简体繁体 English

在 Pytorch 上使用 sigmoid 输出进行交叉熵损失

[英]Using sigmoid output for cross entropy loss on Pytorch

原文 2020-09-16 07:07:12 3 1 python/ pytorch/ loss-function/ cross-entropy

I'm trying to modify Yolo v1 to work with my task which each object has only 1 class.我正在尝试修改 Yolo v1 以处理我的任务，其中每个对象只有 1 个类。 (eg: an obj cannot be both cat and dog) （例如：obj 不能既是猫又是狗）

Due to the architecture (other outputs like localization prediction must be used regression) so sigmoid was applied to the last output of the model (f.sigmoid(nearly_last_output)).由于架构（必须使用回归等其他输出，如定位预测），所以 sigmoid 被应用于模型的最后一个输出 (f.sigmoid(nearly_last_output))。 And for classification, yolo 1 also use MSE as loss.而对于分类，yolo 1 也使用 MSE 作为损失。 But as far as I know that MSE sometimes not going well compared to cross entropy for one-hot like what I want.但据我所知，与我想要的 one-hot 的交叉熵相比，MSE 有时表现不佳。

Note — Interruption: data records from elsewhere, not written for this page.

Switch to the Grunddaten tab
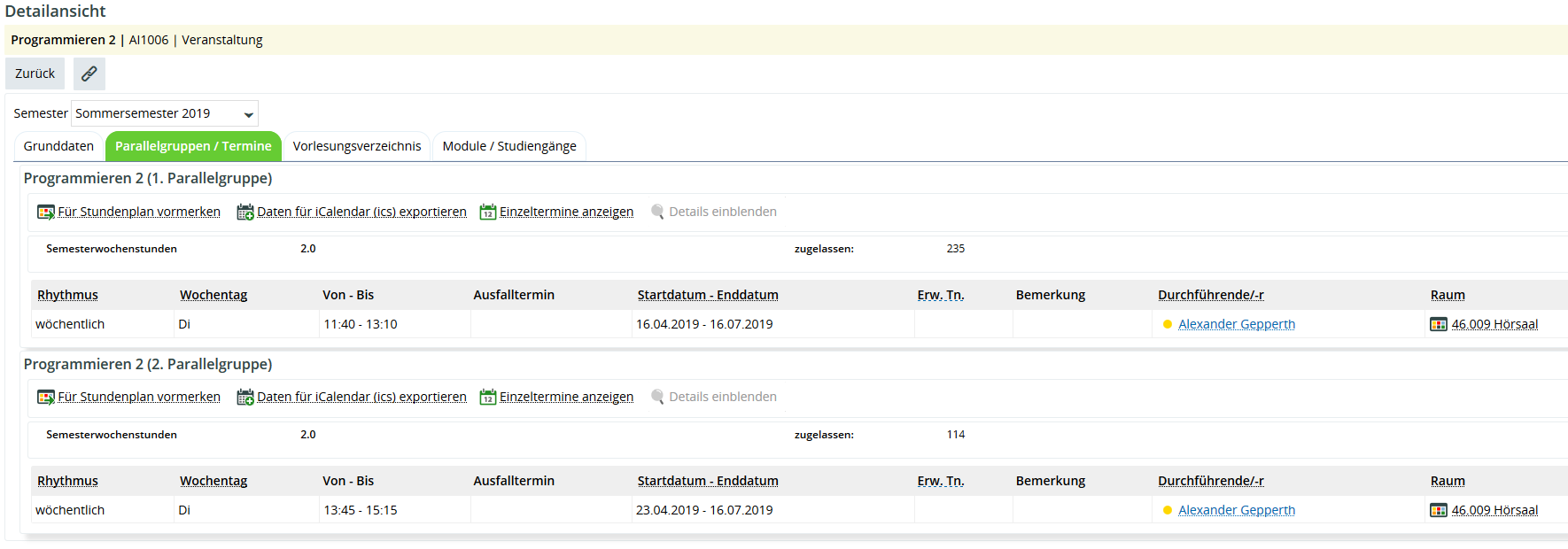This screenshot has width=1568, height=549. click(58, 146)
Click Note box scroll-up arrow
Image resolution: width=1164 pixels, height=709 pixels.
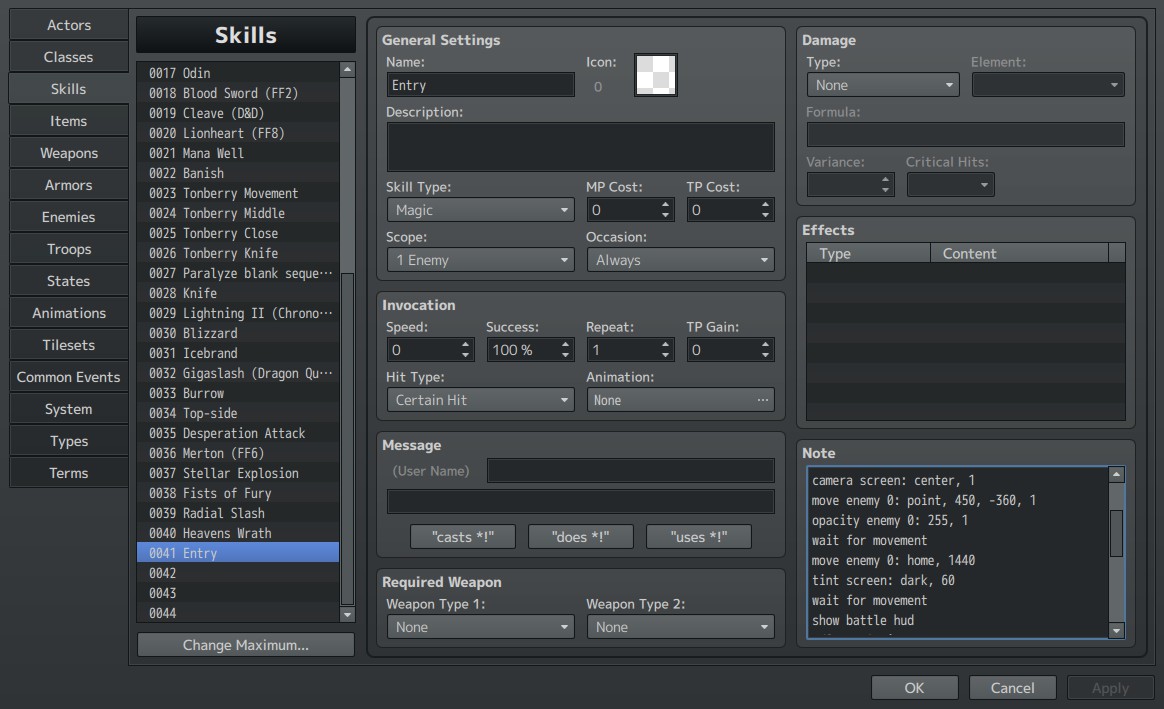pos(1116,474)
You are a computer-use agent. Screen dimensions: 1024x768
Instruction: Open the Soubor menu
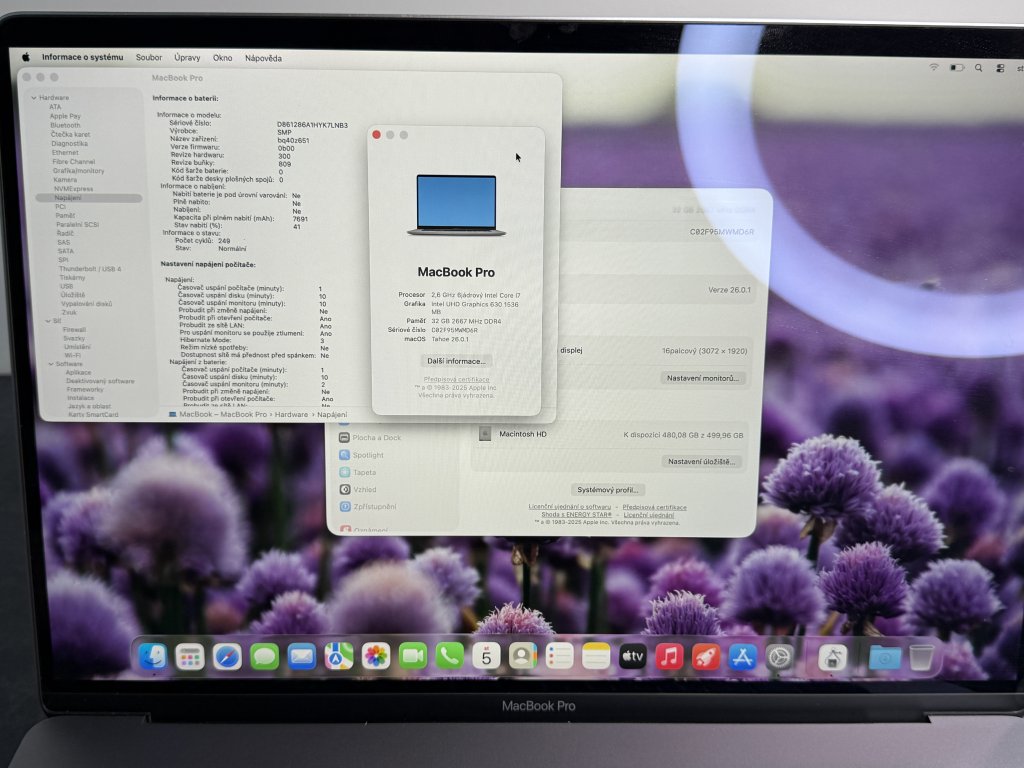[x=149, y=58]
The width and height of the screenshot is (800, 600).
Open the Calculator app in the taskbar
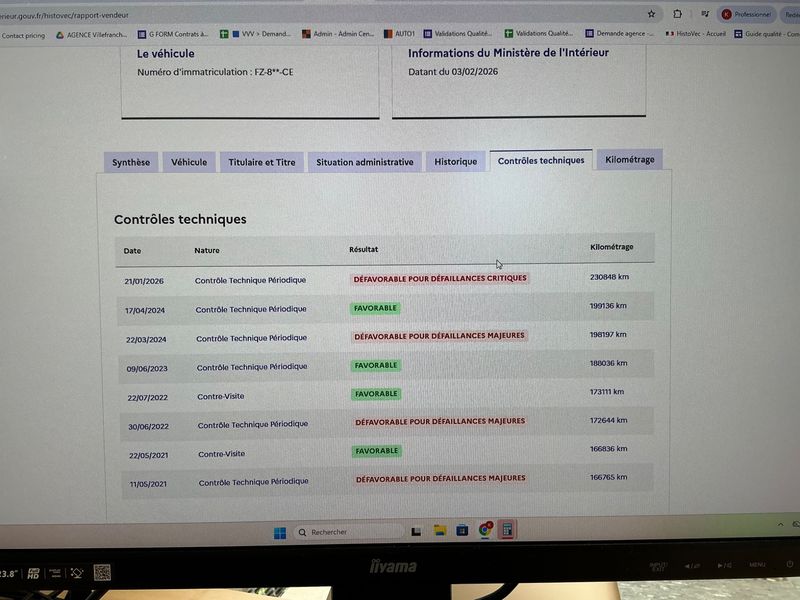click(507, 530)
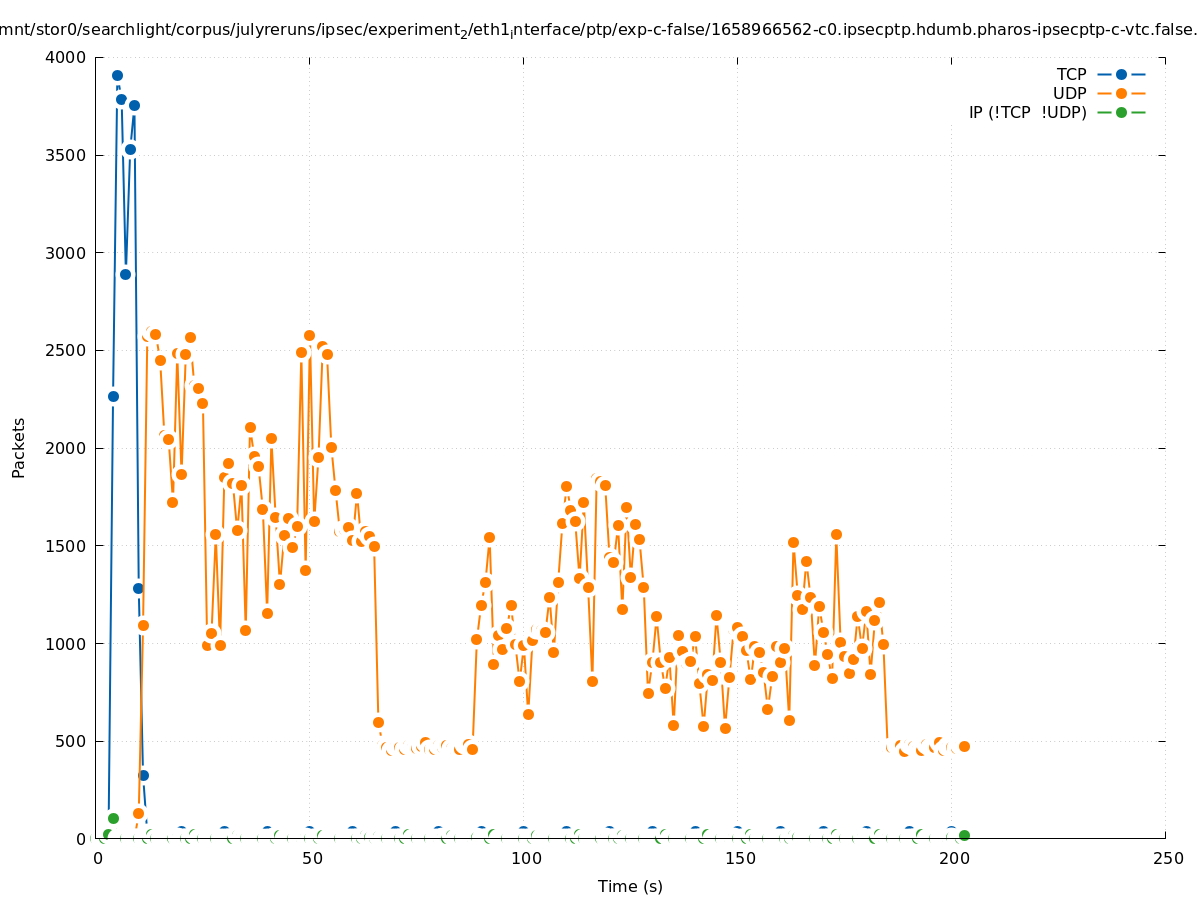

And specific: GT like this: 0 0 0 0 1 (let say we have only 5 classes in total, each only has 1 class so only one number 1 in them, of course this is class 5th in this example)具体：GT 像这样： 0 0 0 0 1 （假设我们总共只有 5 个班级，每个班级只有 1 个班级，所以其中只有一个数字 1，当然在这个例子中这是第 5 级）

and output model at classification part: 0.1 0.1 0.9 0.2 0.1和分类部分的输出模型： 0.1 0.1 0.9 0.2 0.1

I found some suggestion use nn.BCE / nn.BCEWithLogitsLoss but I think I should ask here for more correct since I'm not good at math and maybe I'm wrong somewhere so just ask to learn more and for sure what should I use correctly?我发现一些建议使用nn.BCE / nn.BCEWithLogitsLoss但我想我应该在这里要求更正确，因为我不擅长数学，也许我在某个地方错了所以只是要求了解更多，并确定我应该使用什么正确吗？

1 个解决方案

MSE loss is usually used for regression problem. MSE损失通常用于回归问题。
For binary classification, you can either use BCE or BCEWithLogitsLoss .对于二进制分类，您可以使用BCE或BCEWithLogitsLoss 。 BCEWithLogitsLoss combines sigmoid with BCE loss, thus if there is sigmoid applied on the last layer, you can directly use BCE . BCEWithLogitsLoss结合了 sigmoid 和 BCE loss，因此如果最后一层应用了 sigmoid，则可以直接使用BCE 。
The GT mentioned in your case refers to 'multi-class' classification problem, and the output shown doesn't really correspond to multi-class classification.您的案例中提到的 GT 是指“多类”分类问题，并且显示的输出并不真正对应于multi-class分类。 So, in this case, you can apply a CrossEntropyLoss , which combines softmax and log loss and suitable for 'multi-class' classification problem.因此，在这种情况下，您可以应用CrossEntropyLoss ，它结合了 softmax 和对数损失，适用于“多类”分类问题。